“First, let’s take a little walk, or I shall fly into the air,” thought he. “And I must keep in the middle of the road. If I go too near the passers-by, they will notice that I’m a head and shoulders taller than any of them. Another superiority to conceal. One has never done putting the finishing touches to one’s education.”
“Place Malesherbes ... this afternoon!” he said to himself, as he copied out Count Juste-Agénor’s address from the directory. “But what’s to prevent me from going this morning to prospect Rue de Verneuil?” (This was the address on Julius’s card.)
Lafcadio knew and loved this part of Paris; leaving the more frequented thoroughfares, he took a roundabout way by Rue Vaneau; in that quiet street the young freshness of his joy would have space to breathe more freely. As he turned into the Rue de Babylone he saw people running; near the Impasse Oudinot a crowd was collecting in front of a two-storied house from which was pouring an evil-looking smoke. He forced himself not to hurry his pace, though he was naturally a quick walker....
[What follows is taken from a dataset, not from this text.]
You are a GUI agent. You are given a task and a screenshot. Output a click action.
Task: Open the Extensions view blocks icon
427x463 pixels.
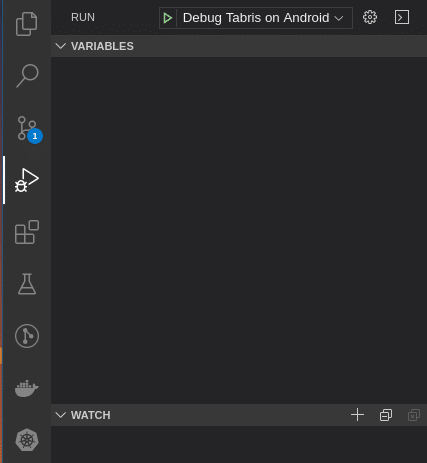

Lafcadio, my friend, here you require the pen of a newspaper reporter—mine abandons you! My readers must not expect me to relate the incoherent comments of the onlookers, the broken exclamations, the....
Wriggling through the crowd like an eel, Lafcadio made his way to the front. There a poor woman was sobbing on her knees.
“My children! My little children!” she wept. She was being supported by a young girl, whose simple elegance of dress showed she was no relation; she was very pale and so lovely that Lafcadio was instantly drawn to her. She answered his questions.
“No, I don’t know her. I have just made out that her two little children are in that room on the second floor which the flames are just going to reach—they have caught the staircase already; the fire brigade has been sent for, but by the time they come the children will have been smothered by the smoke. Oh! wouldn’t it be possible to get up to the balcony by climbing that wall—look!—and helping oneself up by that waterpipe? Some of these people say that thieves did it a little while ago—thieves did it to steal money, but no one dares do it to save two children. I’ve offered my purse, but it’s no good. Oh! if only I were a man!”
Lafcadio listened no longer. Dropping his stick and hat at the young lady’s feet, he darted forward. With a bound he caught hold of the top of the wall unaided; a pull of his arms raised him on to it; in a moment he was standing upright and walking along the narrow edge, regardless of the broken pieces of glass with which it bristled.
But the amazement of the crowd redoubled when, seizing hold of the vertical pipe, he swarmed up it, hardly resting his feet here and there for a second on the clamps which fixed it to the wall. There he is—at the balcony now—now he has vaulted the railings; the admiring crowd no longer trembles—it can only admire, for, indeed, he moves with consummate ease. One push of his shoulder shivers the window-pane; he has disappeared into the room. Agonising moment of unspeakable suspense! Here he comes again, holding a crying infant in his arms. Out of a sheet torn in two and knotted together end to end, he hastily contrives a rope—ties the child to it—lowers it gently to the arms of the distracted mother. The second child is saved in the same way.